Cette inscription chrétienne, qui s’est avérée fort précieuse pour l’amélioration de la connaissance de l’histoire régionale, a été découverte au Mas des Ports, sur la commune de Lunel en janvier 1893.
Cette propriété qui appartenait à la puissante famille protestante montpelliéraine Castelnau occupait le site d’une ancienne localité qui semblait avoir eu une certaine importance. Elle se situait en effet dans le voisinage de la côte de l’étang de Mauguio et disposait de deux églises, une dédiée à Saint-Pierre et l’autre à la Vierge Marie, toutes deux placées sous la dépendance de l’abbaye de Psalmodi. L’importance de cette localité qui semblait s’étendre sur au moins cinq cents mètres de long provenait d’un port qui avait été créé sur l’embouchure du Vidourle sur l’Etang de Mauguio.

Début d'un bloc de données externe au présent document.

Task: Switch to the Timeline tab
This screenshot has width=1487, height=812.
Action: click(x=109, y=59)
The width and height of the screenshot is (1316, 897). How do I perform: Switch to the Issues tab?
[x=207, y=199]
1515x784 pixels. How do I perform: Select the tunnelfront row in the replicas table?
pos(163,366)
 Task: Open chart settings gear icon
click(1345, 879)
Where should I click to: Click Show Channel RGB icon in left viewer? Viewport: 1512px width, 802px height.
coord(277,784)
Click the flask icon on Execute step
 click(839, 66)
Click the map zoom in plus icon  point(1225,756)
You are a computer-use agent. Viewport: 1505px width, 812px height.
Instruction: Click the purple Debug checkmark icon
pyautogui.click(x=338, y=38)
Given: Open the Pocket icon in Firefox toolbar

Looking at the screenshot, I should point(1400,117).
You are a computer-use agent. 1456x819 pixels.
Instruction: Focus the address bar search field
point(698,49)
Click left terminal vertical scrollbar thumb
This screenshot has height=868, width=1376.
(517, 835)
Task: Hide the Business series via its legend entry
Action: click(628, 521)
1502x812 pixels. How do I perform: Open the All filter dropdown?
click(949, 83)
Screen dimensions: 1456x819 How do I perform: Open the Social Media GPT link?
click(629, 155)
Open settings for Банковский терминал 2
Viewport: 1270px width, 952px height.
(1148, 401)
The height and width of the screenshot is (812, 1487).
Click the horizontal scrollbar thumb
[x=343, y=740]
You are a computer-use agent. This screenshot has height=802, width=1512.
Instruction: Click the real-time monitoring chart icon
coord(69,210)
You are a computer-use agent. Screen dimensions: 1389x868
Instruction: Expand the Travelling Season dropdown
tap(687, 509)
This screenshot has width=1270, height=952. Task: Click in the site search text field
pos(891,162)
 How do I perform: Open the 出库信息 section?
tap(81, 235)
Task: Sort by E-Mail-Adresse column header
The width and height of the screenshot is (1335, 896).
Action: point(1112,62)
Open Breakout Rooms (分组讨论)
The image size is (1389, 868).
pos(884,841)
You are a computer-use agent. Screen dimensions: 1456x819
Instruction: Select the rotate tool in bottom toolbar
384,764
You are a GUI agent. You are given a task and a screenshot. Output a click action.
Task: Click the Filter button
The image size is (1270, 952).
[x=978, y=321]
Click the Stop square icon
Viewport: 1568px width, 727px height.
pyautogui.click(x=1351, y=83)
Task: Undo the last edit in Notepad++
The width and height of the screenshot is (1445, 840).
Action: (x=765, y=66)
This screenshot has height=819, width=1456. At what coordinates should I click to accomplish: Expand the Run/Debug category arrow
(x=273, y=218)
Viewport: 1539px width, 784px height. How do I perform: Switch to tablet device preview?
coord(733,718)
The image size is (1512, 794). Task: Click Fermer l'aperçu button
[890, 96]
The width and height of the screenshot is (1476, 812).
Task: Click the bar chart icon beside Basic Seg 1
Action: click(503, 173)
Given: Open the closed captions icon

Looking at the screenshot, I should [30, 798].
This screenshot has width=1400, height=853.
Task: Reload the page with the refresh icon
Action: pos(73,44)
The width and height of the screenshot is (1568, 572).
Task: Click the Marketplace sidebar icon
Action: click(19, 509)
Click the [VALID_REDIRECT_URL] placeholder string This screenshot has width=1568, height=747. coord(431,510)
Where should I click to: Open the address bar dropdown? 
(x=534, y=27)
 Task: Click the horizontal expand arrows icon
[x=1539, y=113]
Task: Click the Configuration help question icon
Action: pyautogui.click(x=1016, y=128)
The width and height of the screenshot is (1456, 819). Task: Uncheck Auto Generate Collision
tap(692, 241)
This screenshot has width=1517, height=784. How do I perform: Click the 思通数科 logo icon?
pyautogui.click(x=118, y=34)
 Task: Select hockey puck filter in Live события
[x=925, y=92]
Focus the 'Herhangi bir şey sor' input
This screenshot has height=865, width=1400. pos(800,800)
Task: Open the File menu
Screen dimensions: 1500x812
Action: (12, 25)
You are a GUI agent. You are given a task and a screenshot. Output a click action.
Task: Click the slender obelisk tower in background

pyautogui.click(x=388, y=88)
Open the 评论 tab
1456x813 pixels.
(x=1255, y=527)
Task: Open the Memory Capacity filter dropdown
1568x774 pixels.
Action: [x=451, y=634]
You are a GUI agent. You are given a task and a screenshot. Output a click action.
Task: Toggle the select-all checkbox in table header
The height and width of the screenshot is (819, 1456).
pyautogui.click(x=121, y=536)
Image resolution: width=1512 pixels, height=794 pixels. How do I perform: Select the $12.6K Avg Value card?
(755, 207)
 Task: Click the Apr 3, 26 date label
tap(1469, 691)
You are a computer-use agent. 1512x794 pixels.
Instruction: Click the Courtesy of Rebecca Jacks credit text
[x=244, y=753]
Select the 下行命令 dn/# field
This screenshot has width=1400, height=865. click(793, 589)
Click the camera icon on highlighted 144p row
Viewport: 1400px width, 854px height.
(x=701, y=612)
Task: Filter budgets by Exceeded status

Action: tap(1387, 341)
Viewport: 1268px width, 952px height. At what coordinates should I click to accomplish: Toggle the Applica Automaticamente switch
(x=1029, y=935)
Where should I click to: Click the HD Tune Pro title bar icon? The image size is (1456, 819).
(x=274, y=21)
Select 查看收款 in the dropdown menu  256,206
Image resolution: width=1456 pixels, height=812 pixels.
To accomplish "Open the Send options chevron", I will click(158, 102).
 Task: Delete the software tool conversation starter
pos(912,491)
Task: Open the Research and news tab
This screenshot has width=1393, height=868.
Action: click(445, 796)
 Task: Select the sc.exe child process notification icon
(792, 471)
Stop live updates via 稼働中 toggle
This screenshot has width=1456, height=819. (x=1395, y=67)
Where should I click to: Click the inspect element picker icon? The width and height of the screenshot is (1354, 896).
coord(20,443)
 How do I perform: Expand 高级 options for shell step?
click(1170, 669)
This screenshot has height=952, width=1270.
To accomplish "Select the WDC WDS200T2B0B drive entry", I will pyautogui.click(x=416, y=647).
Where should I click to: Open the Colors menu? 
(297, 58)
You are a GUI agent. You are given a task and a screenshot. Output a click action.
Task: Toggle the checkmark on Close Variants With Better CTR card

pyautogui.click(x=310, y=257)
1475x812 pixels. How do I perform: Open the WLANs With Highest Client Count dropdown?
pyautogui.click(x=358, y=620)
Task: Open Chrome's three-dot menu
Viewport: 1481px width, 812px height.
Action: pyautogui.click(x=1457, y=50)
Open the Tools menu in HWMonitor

C’est à l’occasion de labours, effectués au lieu-dit la Paillasse, dans le voisinage du site qui était occupé par l’ancienne église Saint-Pierre que cette pierre a refait surface. Elle était enfouie à environ 60 centimètres de profondeur.
M. Eugène Castelnau, le peintre bien connu de Montpellier, spécialiste des vues du Pic Saint-Loup, qui était habitué à voir remonter des profondeurs de ses champs des pierres sépulcrales, sans inscription, comprit immédiatement l’intérêt que cette pierre présentait pour la communauté scientifique. Il en fit don à la Société Archéologique de Montpellier.
Ses savants l’auscultèrent, se penchèrent au plus près des inscriptions qu’elle portait afin de savoir ce que cette pierre de 46 centimètres de haut, de 43 centimètres environ de large, et de 10 centimètres d’épaisseur avait à leur raconter.
Les inscriptions, portées sur 8 lignes entourées d’un bandeau en relief, n’étaient pas alignées, les lettres étaient inégales. Il s’agissait de toute évidence, de caractéristiques qui témoignaient de son ancienneté, mais également du peu d’expérience du graveur.
Le texte n’était pas intelligible, loin de là-même.
Le lapicide avait sauté des mots, les avaient rajoutés là où il put, intercalant au milieu de phrases d’autres mots qu’il avait oubliés précédemment. Il fallait dire que peu de personnes savaient lire, et donc bien peu seraient en mesure de juger de la médiocrité de son travail.
Mais les savants montpelliérains parvinrent à résoudre ce rébus historique et purent ainsi proposer cette traduction :
“In nomine nostri Domini Jhesu Christi. Hic requiescit Ramilo famula Dei et obiit pridii nonas Jenovarii. Vivat in Cristo. Amen”,
ce que l’on peut traduire par :
“Au nom de notre seigneur Jésus Christ, ici repose Ramila, servante de Dieu et morte le 4 janvier. Que son âme vive en Christ. Amen”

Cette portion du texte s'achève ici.